Work to complete: Reproduce every line of the material from its first line through the line holding "tap(350, 357)", inclusive, offsetting each coordinate in the answers by adding 9 to it.

Supplied records:
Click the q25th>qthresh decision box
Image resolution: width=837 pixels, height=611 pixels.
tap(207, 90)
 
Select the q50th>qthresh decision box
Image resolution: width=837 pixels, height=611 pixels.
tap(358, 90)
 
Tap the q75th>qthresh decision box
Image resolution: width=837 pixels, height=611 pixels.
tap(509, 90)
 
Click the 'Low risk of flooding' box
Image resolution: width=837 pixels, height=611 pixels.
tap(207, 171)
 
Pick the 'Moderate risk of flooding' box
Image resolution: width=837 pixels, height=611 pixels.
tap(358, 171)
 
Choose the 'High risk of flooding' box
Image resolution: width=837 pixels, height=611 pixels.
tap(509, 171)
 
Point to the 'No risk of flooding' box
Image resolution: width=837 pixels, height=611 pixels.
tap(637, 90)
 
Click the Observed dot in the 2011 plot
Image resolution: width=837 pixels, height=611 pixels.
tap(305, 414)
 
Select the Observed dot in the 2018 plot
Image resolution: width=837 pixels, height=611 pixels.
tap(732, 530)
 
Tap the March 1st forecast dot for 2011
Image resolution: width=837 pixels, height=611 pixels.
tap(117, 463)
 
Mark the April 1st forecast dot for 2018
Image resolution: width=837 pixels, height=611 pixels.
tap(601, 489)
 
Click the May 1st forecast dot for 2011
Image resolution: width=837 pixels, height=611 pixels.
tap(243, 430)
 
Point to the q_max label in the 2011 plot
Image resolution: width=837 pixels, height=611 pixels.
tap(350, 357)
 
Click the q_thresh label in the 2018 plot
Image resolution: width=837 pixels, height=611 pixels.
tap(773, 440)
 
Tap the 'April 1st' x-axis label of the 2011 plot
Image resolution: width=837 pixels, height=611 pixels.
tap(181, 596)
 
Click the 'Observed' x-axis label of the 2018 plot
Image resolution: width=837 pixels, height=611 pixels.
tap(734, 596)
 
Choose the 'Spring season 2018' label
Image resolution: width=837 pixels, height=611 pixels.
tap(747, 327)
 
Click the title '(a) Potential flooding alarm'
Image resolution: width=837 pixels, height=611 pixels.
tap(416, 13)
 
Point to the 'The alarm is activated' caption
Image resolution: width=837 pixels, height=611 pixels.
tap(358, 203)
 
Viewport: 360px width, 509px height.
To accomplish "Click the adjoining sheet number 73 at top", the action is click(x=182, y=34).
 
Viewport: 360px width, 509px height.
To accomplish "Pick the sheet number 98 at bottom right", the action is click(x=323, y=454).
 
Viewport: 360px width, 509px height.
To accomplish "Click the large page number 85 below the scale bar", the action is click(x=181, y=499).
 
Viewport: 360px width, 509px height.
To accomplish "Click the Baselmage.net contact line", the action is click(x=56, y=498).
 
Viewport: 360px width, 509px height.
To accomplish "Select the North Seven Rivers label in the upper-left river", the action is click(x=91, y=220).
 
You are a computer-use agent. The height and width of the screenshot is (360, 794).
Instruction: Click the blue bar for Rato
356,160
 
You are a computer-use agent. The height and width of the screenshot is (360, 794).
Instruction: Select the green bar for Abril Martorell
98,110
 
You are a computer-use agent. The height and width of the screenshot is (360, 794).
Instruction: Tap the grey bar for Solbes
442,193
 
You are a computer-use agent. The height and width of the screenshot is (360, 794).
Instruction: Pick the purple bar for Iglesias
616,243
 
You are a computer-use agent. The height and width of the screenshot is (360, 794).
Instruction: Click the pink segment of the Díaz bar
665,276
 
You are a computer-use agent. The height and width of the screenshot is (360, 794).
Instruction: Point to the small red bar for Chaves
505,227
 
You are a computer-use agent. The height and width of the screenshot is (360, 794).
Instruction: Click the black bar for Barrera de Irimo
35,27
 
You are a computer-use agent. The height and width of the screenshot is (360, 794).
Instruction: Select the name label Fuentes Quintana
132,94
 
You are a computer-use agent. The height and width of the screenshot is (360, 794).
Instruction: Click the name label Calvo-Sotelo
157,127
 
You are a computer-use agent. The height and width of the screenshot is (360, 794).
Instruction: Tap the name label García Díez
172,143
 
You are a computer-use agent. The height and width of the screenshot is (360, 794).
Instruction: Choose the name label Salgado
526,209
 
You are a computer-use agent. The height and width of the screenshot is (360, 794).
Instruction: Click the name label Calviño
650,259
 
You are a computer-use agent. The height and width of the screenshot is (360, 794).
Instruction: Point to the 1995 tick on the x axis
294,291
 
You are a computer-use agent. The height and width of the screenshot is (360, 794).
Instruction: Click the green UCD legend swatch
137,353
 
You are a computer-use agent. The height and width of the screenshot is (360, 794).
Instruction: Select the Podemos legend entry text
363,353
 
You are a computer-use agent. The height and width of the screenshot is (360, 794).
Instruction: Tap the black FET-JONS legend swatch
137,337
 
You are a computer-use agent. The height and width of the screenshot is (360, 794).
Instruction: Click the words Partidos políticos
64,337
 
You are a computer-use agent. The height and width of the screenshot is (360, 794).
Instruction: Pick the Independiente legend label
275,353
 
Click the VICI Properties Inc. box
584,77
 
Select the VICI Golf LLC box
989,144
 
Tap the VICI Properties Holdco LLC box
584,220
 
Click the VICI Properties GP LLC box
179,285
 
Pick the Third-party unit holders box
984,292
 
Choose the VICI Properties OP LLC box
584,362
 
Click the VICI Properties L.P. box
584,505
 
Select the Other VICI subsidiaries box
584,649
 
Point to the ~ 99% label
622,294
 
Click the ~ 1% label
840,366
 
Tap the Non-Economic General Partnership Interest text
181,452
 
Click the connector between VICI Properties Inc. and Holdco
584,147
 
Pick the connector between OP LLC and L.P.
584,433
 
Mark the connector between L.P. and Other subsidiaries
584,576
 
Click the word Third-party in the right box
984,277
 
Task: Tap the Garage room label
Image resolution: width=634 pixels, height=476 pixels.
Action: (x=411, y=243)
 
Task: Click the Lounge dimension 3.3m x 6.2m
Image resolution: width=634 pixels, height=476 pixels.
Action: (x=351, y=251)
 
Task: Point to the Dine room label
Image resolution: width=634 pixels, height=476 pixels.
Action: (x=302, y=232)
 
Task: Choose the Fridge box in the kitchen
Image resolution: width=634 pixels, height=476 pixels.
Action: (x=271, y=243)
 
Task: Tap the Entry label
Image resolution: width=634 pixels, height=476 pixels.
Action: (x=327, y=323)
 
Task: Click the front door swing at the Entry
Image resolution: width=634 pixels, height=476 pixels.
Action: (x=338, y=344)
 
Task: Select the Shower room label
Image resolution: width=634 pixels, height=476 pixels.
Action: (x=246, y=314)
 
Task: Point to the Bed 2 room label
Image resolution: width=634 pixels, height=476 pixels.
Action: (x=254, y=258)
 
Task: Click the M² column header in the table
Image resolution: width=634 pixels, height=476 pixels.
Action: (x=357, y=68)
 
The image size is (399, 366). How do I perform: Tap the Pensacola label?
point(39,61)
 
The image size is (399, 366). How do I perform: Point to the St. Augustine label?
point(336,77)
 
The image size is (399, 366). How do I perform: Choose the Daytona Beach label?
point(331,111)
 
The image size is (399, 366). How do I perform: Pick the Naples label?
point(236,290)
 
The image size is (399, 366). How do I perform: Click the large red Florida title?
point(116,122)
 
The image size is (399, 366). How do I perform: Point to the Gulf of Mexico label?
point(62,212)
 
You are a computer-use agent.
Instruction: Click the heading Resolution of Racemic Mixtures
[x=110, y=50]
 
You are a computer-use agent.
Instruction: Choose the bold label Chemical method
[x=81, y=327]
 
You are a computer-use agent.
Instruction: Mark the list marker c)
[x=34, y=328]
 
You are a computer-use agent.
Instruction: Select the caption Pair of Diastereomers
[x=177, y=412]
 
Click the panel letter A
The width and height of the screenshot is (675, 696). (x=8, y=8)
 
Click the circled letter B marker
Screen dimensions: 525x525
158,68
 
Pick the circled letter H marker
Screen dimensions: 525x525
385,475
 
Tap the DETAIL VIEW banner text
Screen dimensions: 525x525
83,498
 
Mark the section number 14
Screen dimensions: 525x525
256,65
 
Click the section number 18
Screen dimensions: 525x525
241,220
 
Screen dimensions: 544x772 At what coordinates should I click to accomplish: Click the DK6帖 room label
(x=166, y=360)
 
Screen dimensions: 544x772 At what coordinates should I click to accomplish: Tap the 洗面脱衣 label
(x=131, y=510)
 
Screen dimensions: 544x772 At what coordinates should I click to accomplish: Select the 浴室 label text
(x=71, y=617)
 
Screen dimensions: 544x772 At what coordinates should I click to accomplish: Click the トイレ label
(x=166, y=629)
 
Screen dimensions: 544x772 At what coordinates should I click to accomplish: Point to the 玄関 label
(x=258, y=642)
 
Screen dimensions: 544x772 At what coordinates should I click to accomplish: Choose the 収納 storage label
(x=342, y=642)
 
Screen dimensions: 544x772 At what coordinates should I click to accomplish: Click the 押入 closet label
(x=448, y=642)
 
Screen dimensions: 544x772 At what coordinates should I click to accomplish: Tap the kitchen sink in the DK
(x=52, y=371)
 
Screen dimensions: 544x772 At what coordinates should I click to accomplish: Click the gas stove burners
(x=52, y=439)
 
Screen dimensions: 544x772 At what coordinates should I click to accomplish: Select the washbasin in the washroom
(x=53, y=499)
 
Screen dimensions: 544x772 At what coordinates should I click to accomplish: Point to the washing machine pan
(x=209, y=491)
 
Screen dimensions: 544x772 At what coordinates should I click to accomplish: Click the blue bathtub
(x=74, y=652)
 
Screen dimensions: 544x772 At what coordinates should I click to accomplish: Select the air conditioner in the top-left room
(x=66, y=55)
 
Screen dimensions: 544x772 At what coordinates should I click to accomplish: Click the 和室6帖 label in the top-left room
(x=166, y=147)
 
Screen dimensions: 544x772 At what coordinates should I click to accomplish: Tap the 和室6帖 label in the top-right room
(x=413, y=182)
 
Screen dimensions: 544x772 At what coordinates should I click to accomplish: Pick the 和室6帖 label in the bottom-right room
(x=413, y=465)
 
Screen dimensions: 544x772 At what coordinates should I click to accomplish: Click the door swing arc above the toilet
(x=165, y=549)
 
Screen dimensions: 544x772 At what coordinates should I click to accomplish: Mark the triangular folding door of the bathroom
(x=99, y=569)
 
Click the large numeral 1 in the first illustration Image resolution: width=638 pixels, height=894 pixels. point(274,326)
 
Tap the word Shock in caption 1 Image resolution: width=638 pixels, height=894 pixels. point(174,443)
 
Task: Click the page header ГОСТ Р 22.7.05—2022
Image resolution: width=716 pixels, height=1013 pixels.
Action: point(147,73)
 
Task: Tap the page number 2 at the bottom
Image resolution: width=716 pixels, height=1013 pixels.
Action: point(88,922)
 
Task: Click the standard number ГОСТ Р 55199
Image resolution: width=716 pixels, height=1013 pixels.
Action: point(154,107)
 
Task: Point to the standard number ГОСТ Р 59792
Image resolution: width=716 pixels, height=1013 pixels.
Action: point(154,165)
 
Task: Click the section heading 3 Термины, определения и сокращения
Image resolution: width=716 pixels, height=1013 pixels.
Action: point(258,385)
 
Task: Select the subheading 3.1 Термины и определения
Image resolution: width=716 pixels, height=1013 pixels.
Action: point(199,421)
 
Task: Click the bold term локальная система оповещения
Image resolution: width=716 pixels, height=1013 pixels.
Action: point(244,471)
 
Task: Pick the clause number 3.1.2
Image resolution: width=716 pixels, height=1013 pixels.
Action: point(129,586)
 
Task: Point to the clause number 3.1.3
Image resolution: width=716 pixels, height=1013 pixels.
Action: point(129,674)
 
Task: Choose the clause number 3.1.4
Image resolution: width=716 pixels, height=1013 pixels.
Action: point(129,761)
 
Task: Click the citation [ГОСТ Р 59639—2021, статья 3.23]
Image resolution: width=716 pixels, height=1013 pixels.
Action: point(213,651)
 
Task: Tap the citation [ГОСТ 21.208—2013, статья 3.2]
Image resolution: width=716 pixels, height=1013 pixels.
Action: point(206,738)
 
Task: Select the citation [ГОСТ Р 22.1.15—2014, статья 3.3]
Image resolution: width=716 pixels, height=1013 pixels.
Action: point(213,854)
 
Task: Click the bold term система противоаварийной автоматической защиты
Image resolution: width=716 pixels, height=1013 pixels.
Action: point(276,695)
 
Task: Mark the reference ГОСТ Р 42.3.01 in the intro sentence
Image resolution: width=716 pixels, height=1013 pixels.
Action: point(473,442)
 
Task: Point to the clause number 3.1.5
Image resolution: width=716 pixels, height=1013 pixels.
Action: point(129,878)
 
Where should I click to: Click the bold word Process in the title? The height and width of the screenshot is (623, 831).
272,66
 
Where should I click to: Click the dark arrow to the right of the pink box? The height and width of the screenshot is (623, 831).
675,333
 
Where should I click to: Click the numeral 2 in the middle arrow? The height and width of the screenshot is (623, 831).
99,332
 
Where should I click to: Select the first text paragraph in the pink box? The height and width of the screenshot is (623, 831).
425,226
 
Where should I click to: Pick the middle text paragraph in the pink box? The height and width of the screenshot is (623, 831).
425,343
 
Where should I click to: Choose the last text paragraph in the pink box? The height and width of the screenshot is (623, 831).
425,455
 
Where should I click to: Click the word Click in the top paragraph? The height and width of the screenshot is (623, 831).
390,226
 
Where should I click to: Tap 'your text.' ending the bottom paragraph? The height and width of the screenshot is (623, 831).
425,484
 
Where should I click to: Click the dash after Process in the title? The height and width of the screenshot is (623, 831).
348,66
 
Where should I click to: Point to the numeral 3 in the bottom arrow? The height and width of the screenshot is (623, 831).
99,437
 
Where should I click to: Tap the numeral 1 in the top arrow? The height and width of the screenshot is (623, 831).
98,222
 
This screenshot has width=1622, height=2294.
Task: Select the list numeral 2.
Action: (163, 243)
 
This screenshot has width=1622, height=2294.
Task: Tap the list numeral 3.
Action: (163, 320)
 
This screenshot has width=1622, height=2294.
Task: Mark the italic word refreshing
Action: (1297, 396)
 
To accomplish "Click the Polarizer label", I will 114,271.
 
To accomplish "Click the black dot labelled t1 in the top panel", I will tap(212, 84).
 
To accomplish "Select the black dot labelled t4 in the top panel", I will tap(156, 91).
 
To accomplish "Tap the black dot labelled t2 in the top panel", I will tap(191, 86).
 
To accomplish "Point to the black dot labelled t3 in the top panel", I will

Exercise answer:
Click the q25th>qthresh decision box
Image resolution: width=837 pixels, height=611 pixels.
tap(216, 99)
 
Select the q50th>qthresh decision box
Image resolution: width=837 pixels, height=611 pixels.
tap(367, 99)
 
Tap the q75th>qthresh decision box
Image resolution: width=837 pixels, height=611 pixels.
tap(518, 99)
 
Click the 'Low risk of flooding' box
Image resolution: width=837 pixels, height=611 pixels.
tap(216, 180)
 
Pick the 'Moderate risk of flooding' box
Image resolution: width=837 pixels, height=611 pixels.
tap(367, 180)
 
Choose the 'High risk of flooding' box
Image resolution: width=837 pixels, height=611 pixels.
tap(518, 180)
 
Point to the 'No risk of flooding' box
Image resolution: width=837 pixels, height=611 pixels.
tap(646, 99)
 
Click the Observed dot in the 2011 plot
Image resolution: width=837 pixels, height=611 pixels.
tap(314, 423)
 
Select the Observed dot in the 2018 plot
Image resolution: width=837 pixels, height=611 pixels.
tap(741, 539)
 
Tap the March 1st forecast dot for 2011
Image resolution: width=837 pixels, height=611 pixels.
tap(126, 472)
 
Mark the April 1st forecast dot for 2018
Image resolution: width=837 pixels, height=611 pixels.
tap(610, 498)
 
Click the May 1st forecast dot for 2011
Image resolution: width=837 pixels, height=611 pixels.
tap(252, 439)
 
Point to the q_max label in the 2011 plot
Image resolution: width=837 pixels, height=611 pixels.
tap(359, 366)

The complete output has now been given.